New technique could lead to rewritable memory devices and low-power electronics

Near-field scanning microscope image of nanocircuits “written” into a 2D device made of boron nitride and graphene. (Credit: Alex Zettl/Berkeley Lab)

A research team led by Alex Zettl, senior faculty scientist in Berkeley Lab’s Materials Sciences Division and professor of physics at UC Berkeley, has developed a new technique for fabricating tiny circuits from ultrathin materials for next-generation electronics, such as rewritable, low-power memory circuits. Their findings were reported in the journal Nature Electronics.

Using the nanofabrication facility at the Molecular Foundry, the researchers prepared two different 2D devices known as van der Waals heterostructures: one by sandwiching graphene between two layers of boron nitride; and another by sandwiching molybdenum disulfide.

When applying a fine electron beam to the boron-nitride “sandwiches,” the researchers demonstrated that they can “write” nanoscale conducting channels, or nanocircuits, into the core “active” layer by controlling the intensity of electron beam exposure while properly controlling a back-gate electric field.

When written into the graphene or molybdenum disulfide layer, these nanocircuits allow high densities of electrons, or quasiparticles called holes, to accumulate and move through the semiconductor along narrow predetermined tracks at ultrahigh speeds with few collisions – like cars racing through a freeway within inches of each other without crashing or stalling.

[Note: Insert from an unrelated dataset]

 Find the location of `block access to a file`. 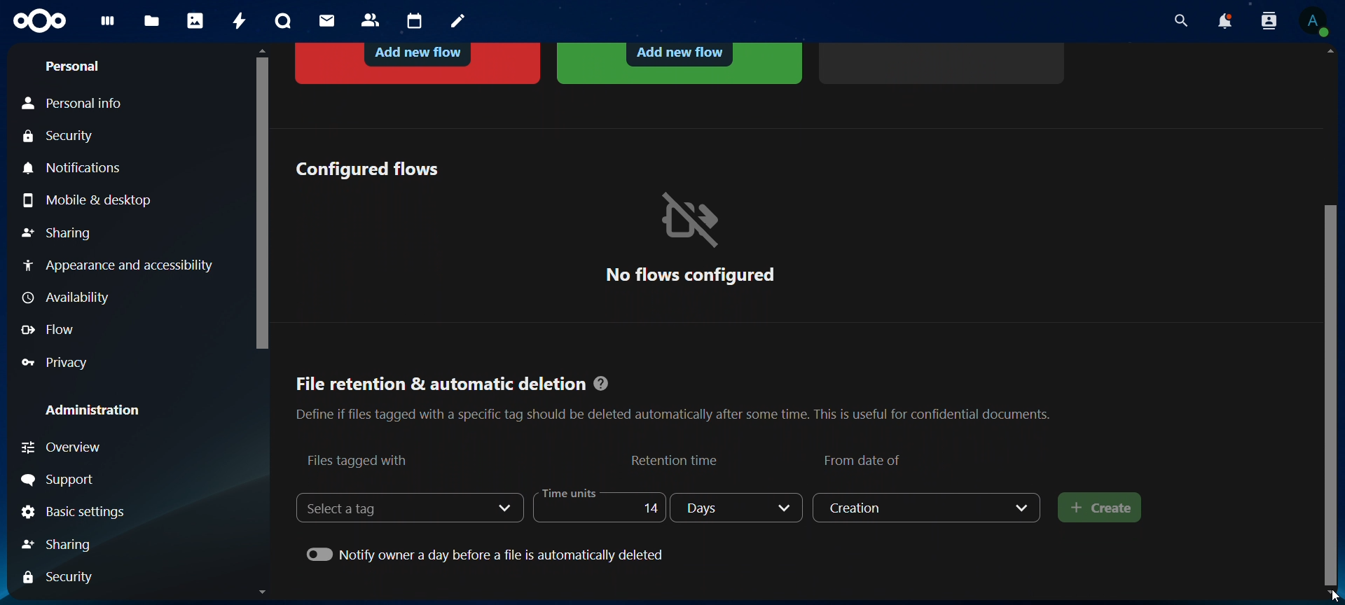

The researchers also found that reapplying the electron beam with a special back-gate to the 2D materials can erase nanocircuits that have already been written – or write additional or different circuits in the same device, which suggests that the technique has great potential for next-generation reconfigurable 2D electronics.

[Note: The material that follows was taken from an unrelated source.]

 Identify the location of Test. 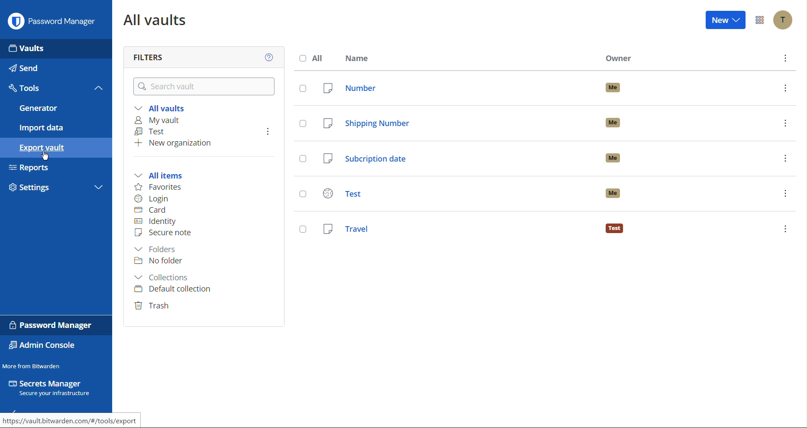
(456, 192).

Importantly, the researchers demonstrated that the material’s conducting states and ultrahigh electronic mobility persists even after the electron beam and the back-gate have been removed. This finding is critical to many applications, including energy-efficient nonvolatile memory devices that do not require constant power to retain data, said lead author Wu Shi, a project scientist in Berkeley Lab’s Materials Sciences Division and the Zettl Lab at UC Berkeley.